La luz de la farola proyectaba la silueta de los barrotes en la tabla de sus ilusiones. Aquel hombre con “cara de patata” rogaba desde el silencio de su pluma el estigma de su ideología. Los azotes de madrugada en las frías noches de enero dibujaban en su espalda las heridas de la dictadura. El silencio de las miradas en aquella cárcel de Alicante de los años de la posguerra, nos invita a los demócratas a escuchar el testimonio vivo de aquellos que conocieron antes al hombre que al poeta. Son precisamente esos gritos arrugados de la historia los que nos llenan de empatía para sentir el aliento de miles de familias que, angustiadas por el dolor de la dictadura siguen perdidas en el laberinto de su pasado.

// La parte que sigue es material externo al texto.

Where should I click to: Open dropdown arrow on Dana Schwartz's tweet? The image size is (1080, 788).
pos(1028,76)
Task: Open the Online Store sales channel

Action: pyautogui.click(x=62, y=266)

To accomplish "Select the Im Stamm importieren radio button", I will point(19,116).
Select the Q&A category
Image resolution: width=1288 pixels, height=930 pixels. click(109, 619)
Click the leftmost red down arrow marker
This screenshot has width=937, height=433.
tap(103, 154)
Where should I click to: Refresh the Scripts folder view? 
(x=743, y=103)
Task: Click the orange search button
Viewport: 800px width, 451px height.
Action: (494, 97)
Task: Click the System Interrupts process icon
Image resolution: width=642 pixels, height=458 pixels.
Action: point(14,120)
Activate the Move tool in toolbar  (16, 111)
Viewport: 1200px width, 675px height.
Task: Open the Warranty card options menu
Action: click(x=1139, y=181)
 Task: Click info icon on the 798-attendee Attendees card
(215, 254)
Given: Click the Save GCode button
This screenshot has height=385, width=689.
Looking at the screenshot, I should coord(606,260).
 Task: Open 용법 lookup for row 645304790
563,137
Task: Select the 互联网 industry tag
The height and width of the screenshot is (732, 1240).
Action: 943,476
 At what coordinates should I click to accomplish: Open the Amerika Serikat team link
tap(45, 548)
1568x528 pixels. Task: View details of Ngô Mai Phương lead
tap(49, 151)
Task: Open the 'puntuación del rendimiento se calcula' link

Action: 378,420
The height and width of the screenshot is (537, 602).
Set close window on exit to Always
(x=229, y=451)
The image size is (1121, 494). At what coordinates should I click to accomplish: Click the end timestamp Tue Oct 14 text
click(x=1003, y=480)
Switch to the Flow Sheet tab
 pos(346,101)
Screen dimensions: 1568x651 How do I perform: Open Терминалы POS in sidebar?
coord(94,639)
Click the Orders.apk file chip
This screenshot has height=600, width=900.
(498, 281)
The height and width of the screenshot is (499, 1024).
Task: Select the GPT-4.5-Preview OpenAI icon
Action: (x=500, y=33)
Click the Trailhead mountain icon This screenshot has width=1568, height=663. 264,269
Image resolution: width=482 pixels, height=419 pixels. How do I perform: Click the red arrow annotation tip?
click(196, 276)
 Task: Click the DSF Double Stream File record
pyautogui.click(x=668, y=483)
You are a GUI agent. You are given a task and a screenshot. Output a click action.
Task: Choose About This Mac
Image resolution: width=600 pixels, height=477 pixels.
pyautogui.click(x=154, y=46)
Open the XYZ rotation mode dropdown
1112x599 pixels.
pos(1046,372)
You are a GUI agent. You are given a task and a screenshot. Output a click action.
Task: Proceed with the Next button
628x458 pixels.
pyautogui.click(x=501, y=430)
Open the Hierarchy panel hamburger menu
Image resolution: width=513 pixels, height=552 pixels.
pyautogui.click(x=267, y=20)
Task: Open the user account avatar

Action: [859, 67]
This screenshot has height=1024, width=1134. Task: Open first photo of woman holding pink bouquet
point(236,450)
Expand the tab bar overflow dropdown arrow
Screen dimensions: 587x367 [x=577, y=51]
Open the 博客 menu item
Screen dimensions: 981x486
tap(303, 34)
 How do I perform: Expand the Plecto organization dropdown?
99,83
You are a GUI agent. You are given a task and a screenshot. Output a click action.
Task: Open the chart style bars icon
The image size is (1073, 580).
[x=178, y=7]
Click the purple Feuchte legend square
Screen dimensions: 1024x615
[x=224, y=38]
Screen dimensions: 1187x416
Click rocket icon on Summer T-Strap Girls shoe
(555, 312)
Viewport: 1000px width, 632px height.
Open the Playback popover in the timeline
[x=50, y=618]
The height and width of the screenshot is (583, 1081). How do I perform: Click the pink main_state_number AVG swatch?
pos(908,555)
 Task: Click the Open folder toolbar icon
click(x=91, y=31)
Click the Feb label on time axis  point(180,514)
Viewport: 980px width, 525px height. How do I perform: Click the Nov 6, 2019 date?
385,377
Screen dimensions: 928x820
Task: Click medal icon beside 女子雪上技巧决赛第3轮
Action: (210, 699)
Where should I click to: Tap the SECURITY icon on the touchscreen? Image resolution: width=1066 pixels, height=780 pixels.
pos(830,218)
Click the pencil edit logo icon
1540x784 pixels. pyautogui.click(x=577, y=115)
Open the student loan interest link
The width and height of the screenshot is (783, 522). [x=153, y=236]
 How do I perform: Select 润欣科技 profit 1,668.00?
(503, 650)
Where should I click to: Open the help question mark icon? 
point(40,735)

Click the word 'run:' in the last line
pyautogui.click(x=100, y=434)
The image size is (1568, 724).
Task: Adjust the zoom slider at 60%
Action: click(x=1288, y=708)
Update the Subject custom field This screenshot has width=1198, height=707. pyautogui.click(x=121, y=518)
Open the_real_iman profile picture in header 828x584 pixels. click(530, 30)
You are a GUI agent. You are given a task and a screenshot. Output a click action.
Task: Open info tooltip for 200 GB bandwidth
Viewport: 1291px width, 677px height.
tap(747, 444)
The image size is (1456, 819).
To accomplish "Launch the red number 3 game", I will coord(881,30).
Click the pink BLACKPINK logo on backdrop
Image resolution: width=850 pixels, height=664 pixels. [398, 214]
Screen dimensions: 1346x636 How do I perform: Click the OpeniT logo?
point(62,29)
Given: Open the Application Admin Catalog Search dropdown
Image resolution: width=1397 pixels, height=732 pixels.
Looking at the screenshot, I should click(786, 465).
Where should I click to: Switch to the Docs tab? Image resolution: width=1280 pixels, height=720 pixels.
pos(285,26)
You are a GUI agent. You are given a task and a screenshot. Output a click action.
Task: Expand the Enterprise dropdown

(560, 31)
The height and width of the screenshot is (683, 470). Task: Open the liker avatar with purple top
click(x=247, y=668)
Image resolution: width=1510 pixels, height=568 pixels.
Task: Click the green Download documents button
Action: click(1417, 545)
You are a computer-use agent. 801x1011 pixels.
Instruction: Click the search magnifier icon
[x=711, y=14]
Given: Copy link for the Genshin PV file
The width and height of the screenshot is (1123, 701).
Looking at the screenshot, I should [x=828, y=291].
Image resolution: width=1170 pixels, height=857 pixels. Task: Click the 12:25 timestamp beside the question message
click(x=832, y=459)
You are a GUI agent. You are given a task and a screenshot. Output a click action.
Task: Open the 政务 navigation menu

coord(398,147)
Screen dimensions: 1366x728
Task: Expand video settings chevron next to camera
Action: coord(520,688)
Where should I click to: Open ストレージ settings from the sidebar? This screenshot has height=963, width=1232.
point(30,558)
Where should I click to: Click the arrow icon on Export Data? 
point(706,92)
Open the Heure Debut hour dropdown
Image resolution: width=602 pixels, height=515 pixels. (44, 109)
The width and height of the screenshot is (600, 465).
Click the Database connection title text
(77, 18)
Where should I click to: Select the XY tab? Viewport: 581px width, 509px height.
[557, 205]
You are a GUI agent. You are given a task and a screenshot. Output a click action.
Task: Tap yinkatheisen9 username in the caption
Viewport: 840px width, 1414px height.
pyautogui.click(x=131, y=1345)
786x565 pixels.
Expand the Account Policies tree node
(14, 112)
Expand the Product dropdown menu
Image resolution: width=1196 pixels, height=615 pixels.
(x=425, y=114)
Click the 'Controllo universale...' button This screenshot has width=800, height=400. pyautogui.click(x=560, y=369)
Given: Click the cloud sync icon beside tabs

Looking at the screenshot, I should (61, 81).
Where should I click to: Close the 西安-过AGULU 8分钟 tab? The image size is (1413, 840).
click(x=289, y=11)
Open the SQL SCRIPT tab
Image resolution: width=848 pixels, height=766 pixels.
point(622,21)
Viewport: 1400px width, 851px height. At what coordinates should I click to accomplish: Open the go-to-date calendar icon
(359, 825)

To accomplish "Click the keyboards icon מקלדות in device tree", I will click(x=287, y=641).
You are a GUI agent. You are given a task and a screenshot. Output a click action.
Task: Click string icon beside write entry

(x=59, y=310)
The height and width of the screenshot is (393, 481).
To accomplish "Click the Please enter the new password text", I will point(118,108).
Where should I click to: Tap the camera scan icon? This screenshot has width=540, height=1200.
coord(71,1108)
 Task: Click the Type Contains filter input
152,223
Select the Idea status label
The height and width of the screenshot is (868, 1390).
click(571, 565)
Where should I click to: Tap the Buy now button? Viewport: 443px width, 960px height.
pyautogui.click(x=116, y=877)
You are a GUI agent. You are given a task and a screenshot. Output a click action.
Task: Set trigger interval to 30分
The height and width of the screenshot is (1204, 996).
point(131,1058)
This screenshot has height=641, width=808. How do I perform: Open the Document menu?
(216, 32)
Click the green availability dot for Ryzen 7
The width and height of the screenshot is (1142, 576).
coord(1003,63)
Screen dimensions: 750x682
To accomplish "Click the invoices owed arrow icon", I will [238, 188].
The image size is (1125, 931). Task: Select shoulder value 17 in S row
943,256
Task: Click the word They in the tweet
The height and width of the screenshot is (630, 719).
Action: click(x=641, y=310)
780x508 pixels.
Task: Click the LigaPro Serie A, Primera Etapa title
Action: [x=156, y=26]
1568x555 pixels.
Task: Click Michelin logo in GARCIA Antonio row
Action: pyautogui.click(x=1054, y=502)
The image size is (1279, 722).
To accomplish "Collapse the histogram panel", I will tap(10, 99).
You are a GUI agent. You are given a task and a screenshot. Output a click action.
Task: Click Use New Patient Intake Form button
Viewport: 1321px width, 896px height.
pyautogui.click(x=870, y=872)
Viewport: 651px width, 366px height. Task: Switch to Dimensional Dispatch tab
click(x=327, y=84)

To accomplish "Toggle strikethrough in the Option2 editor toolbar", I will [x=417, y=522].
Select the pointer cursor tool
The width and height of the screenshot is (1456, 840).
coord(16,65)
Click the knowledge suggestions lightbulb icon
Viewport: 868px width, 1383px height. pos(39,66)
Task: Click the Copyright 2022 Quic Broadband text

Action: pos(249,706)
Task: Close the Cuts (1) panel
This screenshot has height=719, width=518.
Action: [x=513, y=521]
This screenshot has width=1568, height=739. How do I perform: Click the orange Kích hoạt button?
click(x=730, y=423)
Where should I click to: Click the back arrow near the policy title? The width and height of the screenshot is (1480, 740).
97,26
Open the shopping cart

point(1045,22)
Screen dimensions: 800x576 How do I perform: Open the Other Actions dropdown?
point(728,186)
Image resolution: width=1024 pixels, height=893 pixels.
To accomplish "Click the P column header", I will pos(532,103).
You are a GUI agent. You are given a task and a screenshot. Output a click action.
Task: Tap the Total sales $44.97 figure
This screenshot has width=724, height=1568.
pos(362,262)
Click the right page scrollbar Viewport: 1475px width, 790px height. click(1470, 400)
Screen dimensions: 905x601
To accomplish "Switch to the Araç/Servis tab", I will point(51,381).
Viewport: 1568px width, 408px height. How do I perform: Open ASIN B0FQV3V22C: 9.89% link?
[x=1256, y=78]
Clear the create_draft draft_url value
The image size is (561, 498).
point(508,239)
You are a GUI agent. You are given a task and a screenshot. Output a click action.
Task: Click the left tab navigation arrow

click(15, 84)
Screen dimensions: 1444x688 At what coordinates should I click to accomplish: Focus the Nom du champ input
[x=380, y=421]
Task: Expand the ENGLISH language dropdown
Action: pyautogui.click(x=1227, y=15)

La deuda de los pueblos con la sombra de su ayer debe servir al ideario colectivo para construir la solidaridad intergeneracional con el discurso de nuestros mayores. La Ley de Memoria Histórica, que probablemente sea el siguiente bastión progresista en caer por la contrarreforma acelerada de Mariano, ha sido el instrumento necesario para que la igualdad intrahistórica entre los unos, los ganadores, y los otros, los perdedores, tengan el derecho a ser distinguidos de las fosas del anonimato. Las víctimas del franquismo. Aquéllas que en su día perdieron a seres queridos por la toxicidad de la intolerancia y la venganza del régimen merecen una explicación presente que les haga inteligible el por qué de aquellos crímenes que hoy, en un país democrático, se discute en un banquillo su categoría de lesa humanidad.
La supuesta prevaricación de Garzón por buscar el sentido existencial a miles de víctimas que viven ancladas en la angustia diacrónica ha abierto el debate internacional sobre la crisis del concepto universal de justicia. Probablemente el hombre que ha estado sentado en el banquillo por querer cerrar las heridas de su pasado mediante la voz de sus fosas, sea inhabilitado por prevaricar. Prevaricar, o mejor dicho, atentar contra el principio de justicia e investigar la sin razón de la barbarie entre las líneas rojas de la historia. Hoy, como ya denunciamos en el puzle, somos la España del hazme reír. La misma nación que se jacta de la independencia judicial pero, sin embargo, admite a trámite demandas provenientes de grupos ultraliberales cuya única intención ha sido poner una zancadilla al conocimiento de nuestro pasado con el maquillaje polvoriento de la “supuesta prevaricación”.
Con el juicio visto para sentencia, la luz de la democracia deja dibujada en la celda oscura de la indignación ciudadana la sombra nítida de sus barrotes. Los mismos hierros oxidados que en la España del No-do mantenían enclaustrados a los nostálgicos republicanos. Las nanas de la cebolla siguen humedeciendo los ojos de miles de víctimas que desde la sombra de sus barrotes espera la luz en los ojos de Garzón.